Source of Labor started out in 1989 as DJ Kamikaze, Negus, and Wordsayer (Moore). In 1997, Vitamin D replaced Kamikaze, and in 1998, Source of Labor included regular (rather than guest) musicians--Darrius Willrich, Kevin Hudson, and Dvonne Lewis. In 1997, Source of Labor and other Jasiri artists--Beyond Reality, Felicia Loud--appeared on a compilation called Word, Sound, Power; and in 2000, Source of Labor released their first (and now only--as they're breaking up) full-length CD, Stolen Lives, which in 2001 was distributed by one of the biggest indie hiphop labels of that time, Subverse Music.

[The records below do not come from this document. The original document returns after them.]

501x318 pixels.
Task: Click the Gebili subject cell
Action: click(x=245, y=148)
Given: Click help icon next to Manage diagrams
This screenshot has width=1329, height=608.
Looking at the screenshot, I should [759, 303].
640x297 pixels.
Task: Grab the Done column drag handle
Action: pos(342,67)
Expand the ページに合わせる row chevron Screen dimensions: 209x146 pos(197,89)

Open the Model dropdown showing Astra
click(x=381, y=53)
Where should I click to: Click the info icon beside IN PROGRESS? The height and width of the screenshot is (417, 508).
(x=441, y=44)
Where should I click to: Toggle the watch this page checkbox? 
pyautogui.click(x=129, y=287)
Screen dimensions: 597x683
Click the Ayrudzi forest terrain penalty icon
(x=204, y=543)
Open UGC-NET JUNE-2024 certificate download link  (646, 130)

"When [Source of Labor] started to get venues," Moore says of the mid-'90s, "we didn't have the luxury of saying, 'Great, now all I have to do is perform.' It wasn't like that at all. Once we got a show, it was more like this: Now we have to promote the show; now we have to stage-manage; now we have to settle and count money at the end of this show...."
About the time that Moore and his peers established regular hiphop nights in the downtown area, he also began organizing, by necessity, shows that featured national rap acts. His first big show in town was the Roots, who performed at RKCNDY in 1995. This was the start of a list that would include Blackalicious, Company Flow, and Saul Williams, whose 2001 national tour was managed by Moore. It doesn't end there. Moore also manages local hiphop acts, many of whom--Vitamin D, Bean One, Grayskul, Boom Bap Project, Byrdie--are playing a crucial role in the third and emerging chapter of local hiphop. This new wave is extensively multiracial, with Asians, whites, and blacks functioning at every level of the art (production, rapping, promotion); it's also very well connected.

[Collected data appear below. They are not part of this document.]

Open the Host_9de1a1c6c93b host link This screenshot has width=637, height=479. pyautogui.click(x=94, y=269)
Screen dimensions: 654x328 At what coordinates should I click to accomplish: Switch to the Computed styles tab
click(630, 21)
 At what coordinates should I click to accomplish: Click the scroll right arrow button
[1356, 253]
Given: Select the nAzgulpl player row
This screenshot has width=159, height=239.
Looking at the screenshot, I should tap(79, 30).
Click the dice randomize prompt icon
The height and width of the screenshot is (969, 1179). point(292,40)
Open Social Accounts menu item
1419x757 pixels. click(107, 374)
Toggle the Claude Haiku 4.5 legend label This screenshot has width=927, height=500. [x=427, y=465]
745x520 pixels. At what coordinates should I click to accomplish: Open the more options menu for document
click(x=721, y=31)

For example, local producers Jake One and Vitamin D co-produced Gift of Gab's (of Bay Area-based Blackalicious) new solo project, Fourth Dimensional Rocket Going Up, which was recorded entirely in Seattle. In 2003, Jake One's profile went national and he is now working with commercial rap artists as well as the usual indie suspects. Vitamin D recently produced four songs for Chali 2na (of Jurassic Five), and also produced two tracks for the upcoming De La Soul CD. Another local producer, Bean One, is set to work with Los Angeles' Living Legends, and Boom Bap Project and Grayskul are receiving wider and wider attention.

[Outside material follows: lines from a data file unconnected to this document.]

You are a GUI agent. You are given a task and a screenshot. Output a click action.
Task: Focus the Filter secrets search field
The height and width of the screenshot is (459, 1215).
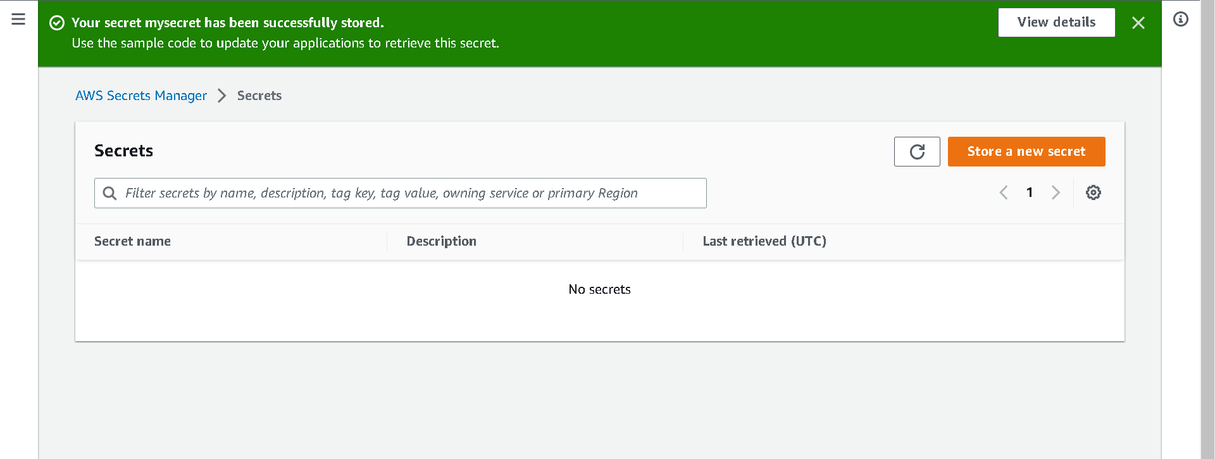click(x=401, y=193)
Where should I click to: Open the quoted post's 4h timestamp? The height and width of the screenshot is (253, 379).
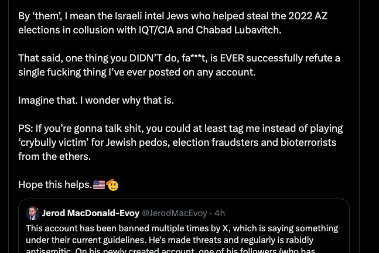(x=220, y=213)
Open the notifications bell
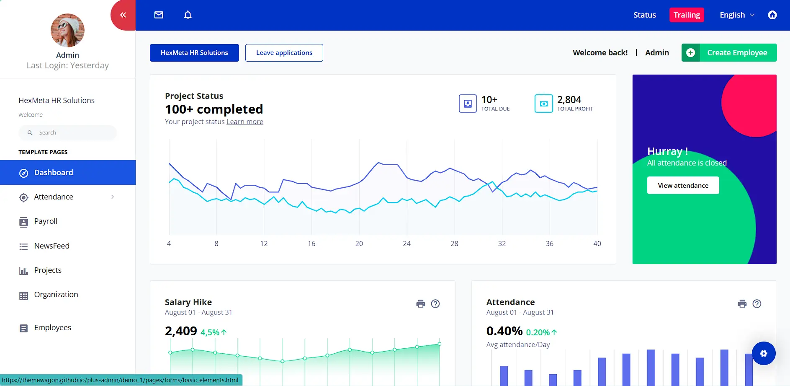This screenshot has width=790, height=386. point(188,15)
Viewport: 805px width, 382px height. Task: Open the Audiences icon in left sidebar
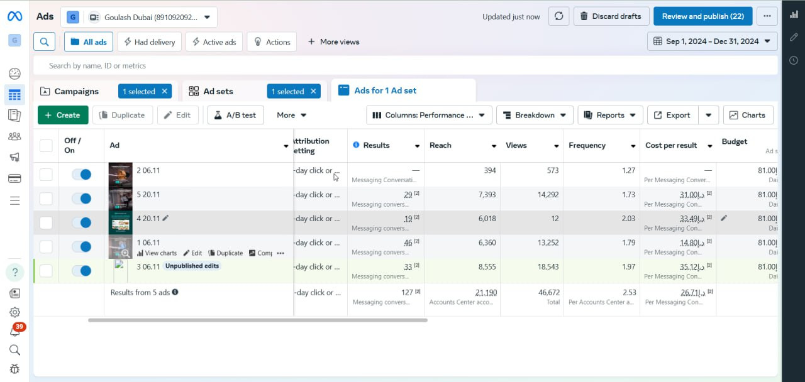tap(14, 136)
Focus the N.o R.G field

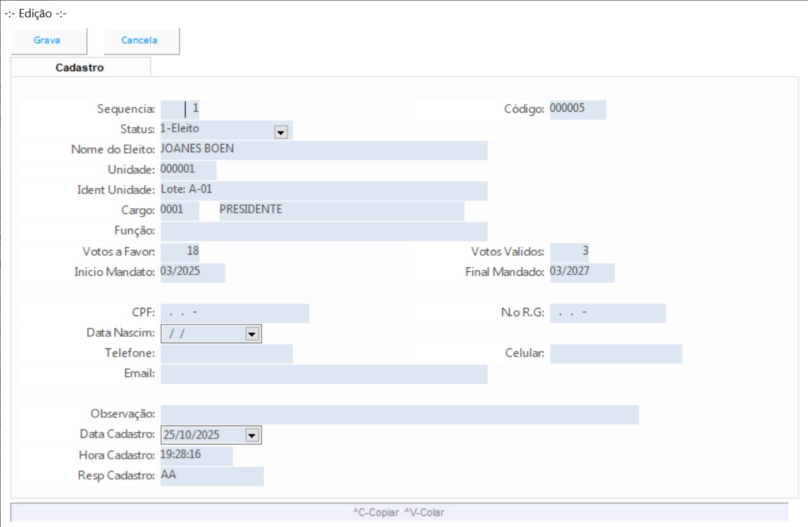tap(607, 314)
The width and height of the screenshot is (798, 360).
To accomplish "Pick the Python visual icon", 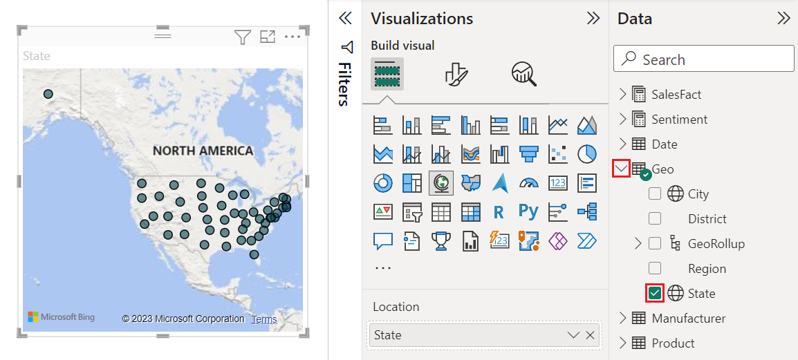I will pos(528,211).
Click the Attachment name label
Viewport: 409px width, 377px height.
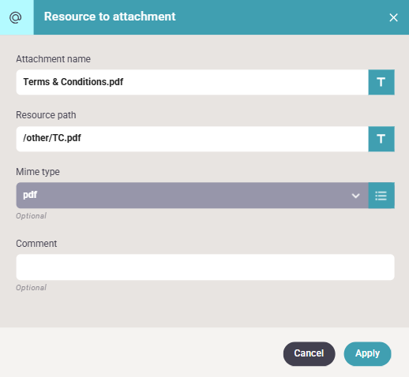coord(53,59)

In one way or another, Moore is associated with these completed or developing projects, which is why he has decided to bring an end to the long life of his group Source of Labor. "I just don't have the time to properly commit to my own art," he admits. "The responsibility of managing artists, working to realize their projects, means I cant miss opportunities, miss appointments, miss meetings because I have rehearsals, or have a show. I'm completely fulfilled by what Source of Labor has accomplished, but now what I want to do is make sure that the artists I represent get the attention--even the basic infrastructure--that we never enjoyed when we started."